- [BRIEF]: From the essay on the H-bomb and nuclear deterrence, reproduce word for word the passage between "In Japanese the" and "becomes rational, stable.", inclusive.

The true fearsomeness of the H-bomb—apart from the explosion—was the enormous radiation that it released at the same time. Foreseeing the end of the human race, the intelligent public was made to feel a growing sense of dread: it knew the destructive power of the H-bomb and the fearsomeness of its invisible radiation.”
In the “death ash” Japanese scientists discovered Uranium-237, which does not exist in nature, and on their own they broke through the wall of U.S. military secrecy (that wall was also erected against the Soviets, enemy in the nuclear arms race, who sought to discover the secret of the far more powerful H-bomb that had been tested at Bikini). Ōishi clearly exposed the deception of the advocates of deterrence, at the time most highly trusted, including the ideology of secrecy that ruled the worlds of politics and the media and was blatant even in the medical world.
Beginning last summer when former prime minister Hatoyama Yukio said in Okinawa he had studied “deterrence” and changed his thinking3 and new prime minister Kan Naoto asserted without hesitation the crucial nature of the “nuclear umbrella,” I began to reread Ōishi’s book and look again at the world-class TV records of the time. At a time when world leaders (former world leaders) have begun to speak of a change in thinking about trust in “deterrence,” why do Japan’s leaders demonstrate this retrograde tendency? Have there truly been no second thoughts in this country about blind faith in “deterrence”?
In Japanese the verb ‘deter’—causing an opponent to become frightened and back down—is being turned into something in which the sense of threat becomes rational, stable.
The H-bomb gave “deterrence” the capacity to destroy the world; that first experiment already exposed its contradiction and danger. Ralph Lapp, a credible witness, said the Lucky Dragon represented the turning point. And as one who experienced the H-bomb, Ōishi is carrying on his principled and faithful testimony. It includes warnings about nuclear power plants.
That influence is being transmitted to the next generations via the models of the Lucky Dragon that Ōishi has created. And he is an international figure: an old man abandoned on the island of Rongelap says, “He is a brave man.” The metropolitan government’s Lucky Dragon #5 Exhibition Hall at Yumenoshima will surely continue to occupy a place in time and space that is truly huge—so long as we don’t forget. It’s already over fifty years late, but I’m going there to listen to Ōishi.
1 Ōe’s own father died in 1944, when Ōe was nine years old.
2 This passage occurs near the end of Kimyō na shigoto (Strange job), Ōe’s first published story. The job, in which the narrator works with two other students, one male and one female, involves slaughtering dogs; in the end, the job is a con, and they are all laid off after killing only some of the dogs. Ōe Kenzaburō zensakuhin 1:17 (Shinchōsha, 1966). This translation is by Ruth Adler (Bulletin of Concerned Asian Scholars, 12.3:73 [July-September 1980].
3 Hatoyama cited “deterrence” to justify abandoning his previous insistence that no new U.S. base be built in Okinawa in favor of supporting construction at Henoko.

- [STORED DATA]:
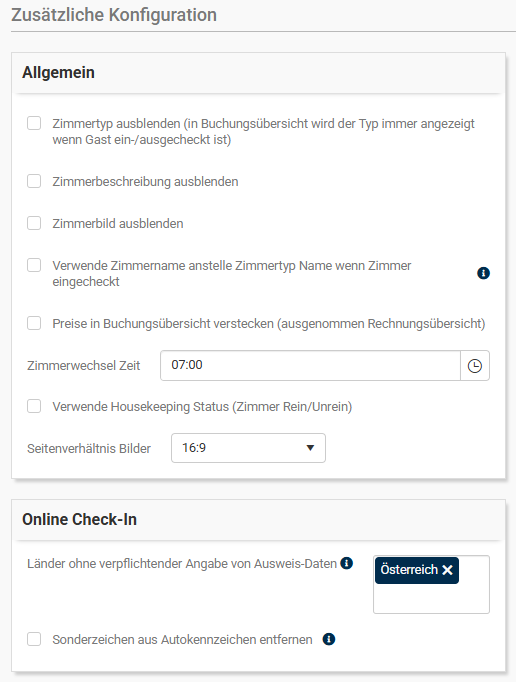Tick Sonderzeichen aus Autokennzeichen entfernen
The height and width of the screenshot is (682, 516).
tap(34, 639)
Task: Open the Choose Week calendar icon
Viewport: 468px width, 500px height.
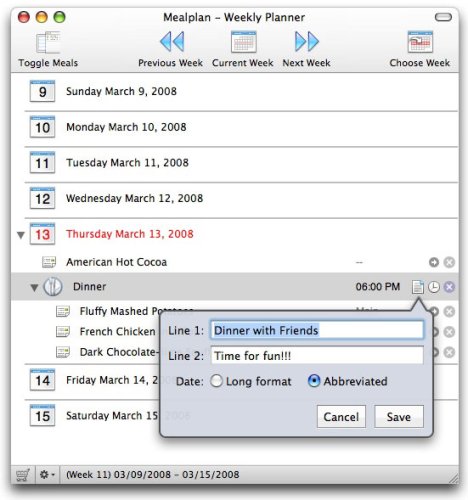Action: [420, 42]
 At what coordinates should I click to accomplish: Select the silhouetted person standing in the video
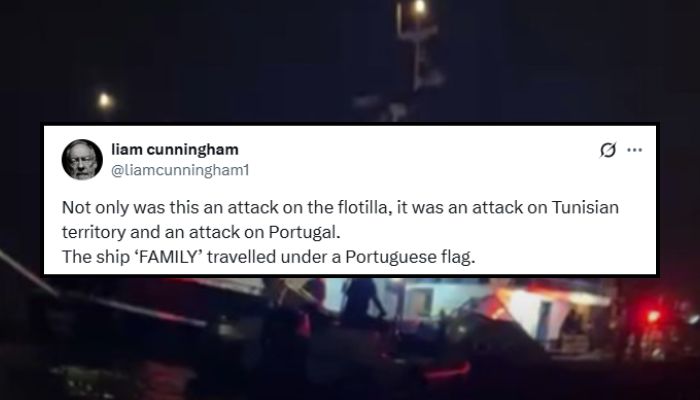click(x=360, y=301)
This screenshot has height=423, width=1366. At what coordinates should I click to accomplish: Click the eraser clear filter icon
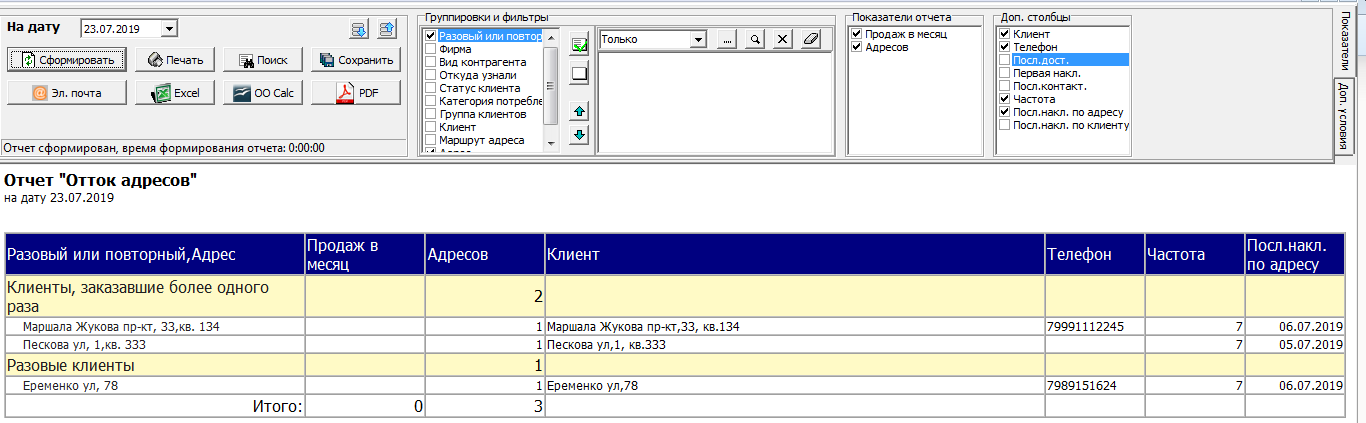tap(811, 39)
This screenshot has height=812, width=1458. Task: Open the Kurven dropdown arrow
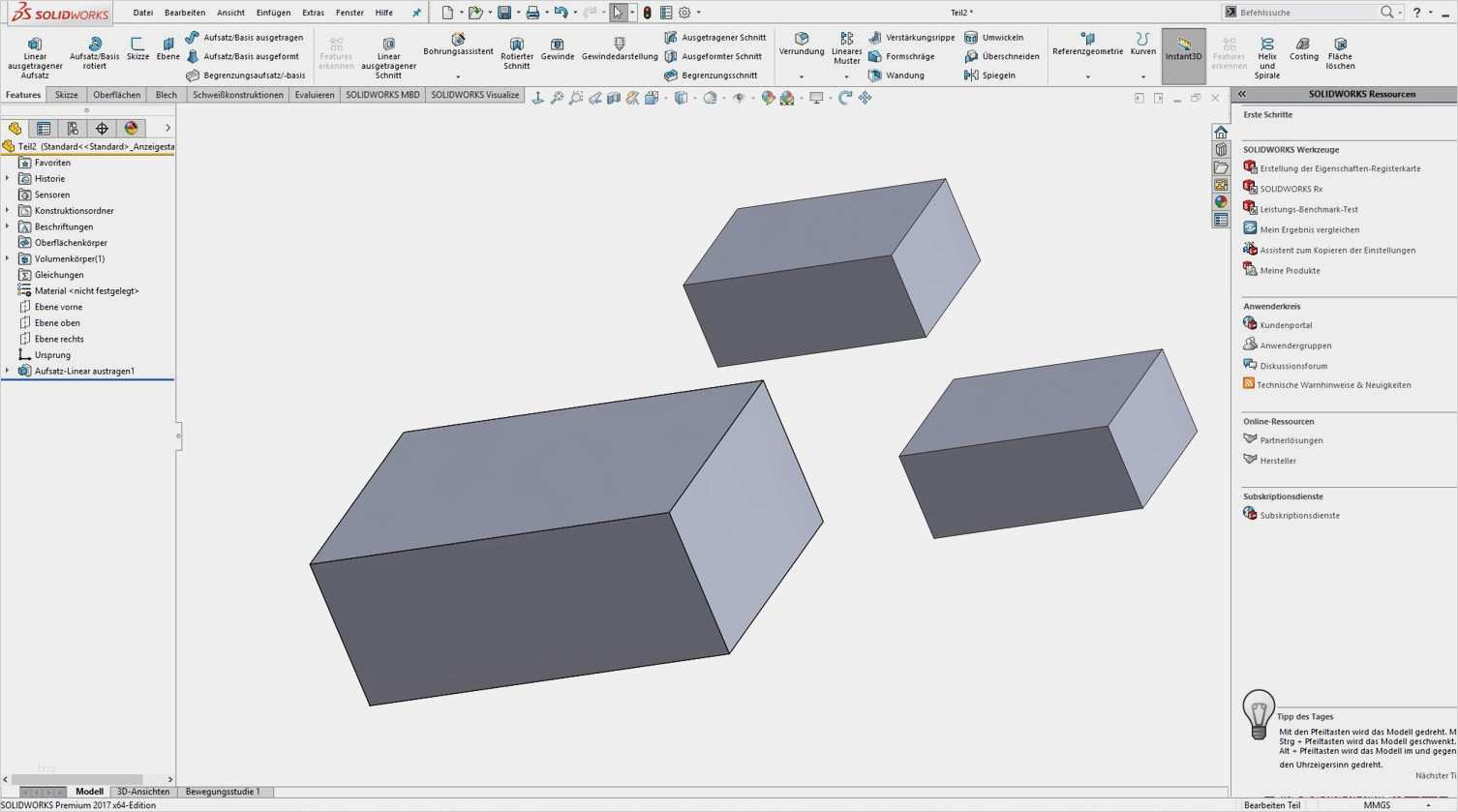(1142, 76)

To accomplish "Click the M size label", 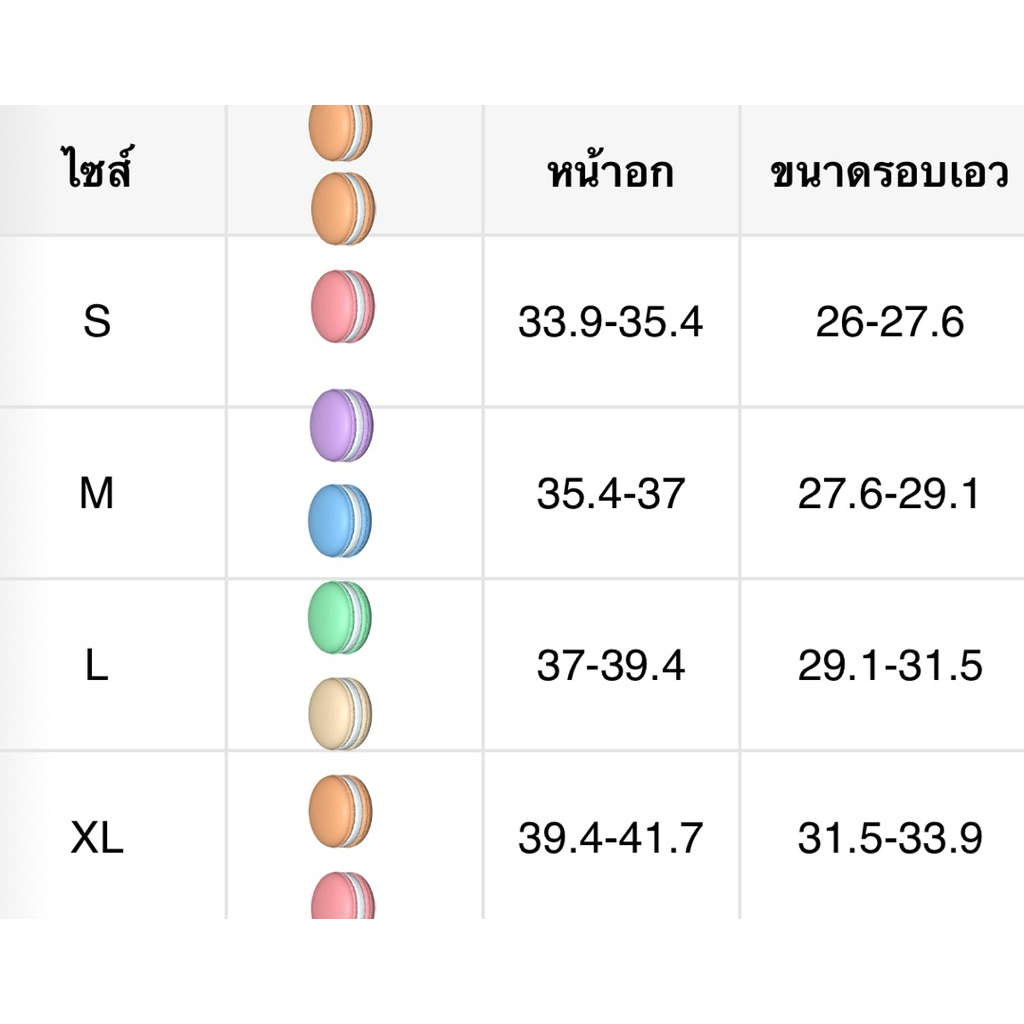I will pos(97,493).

- [SOLUTION TO THE EXERCISE]:
In Japanese the verb ‘deter’—causing an opponent to become frightened and back down—is being turned into something in which the sense of threat becomes rational, stable.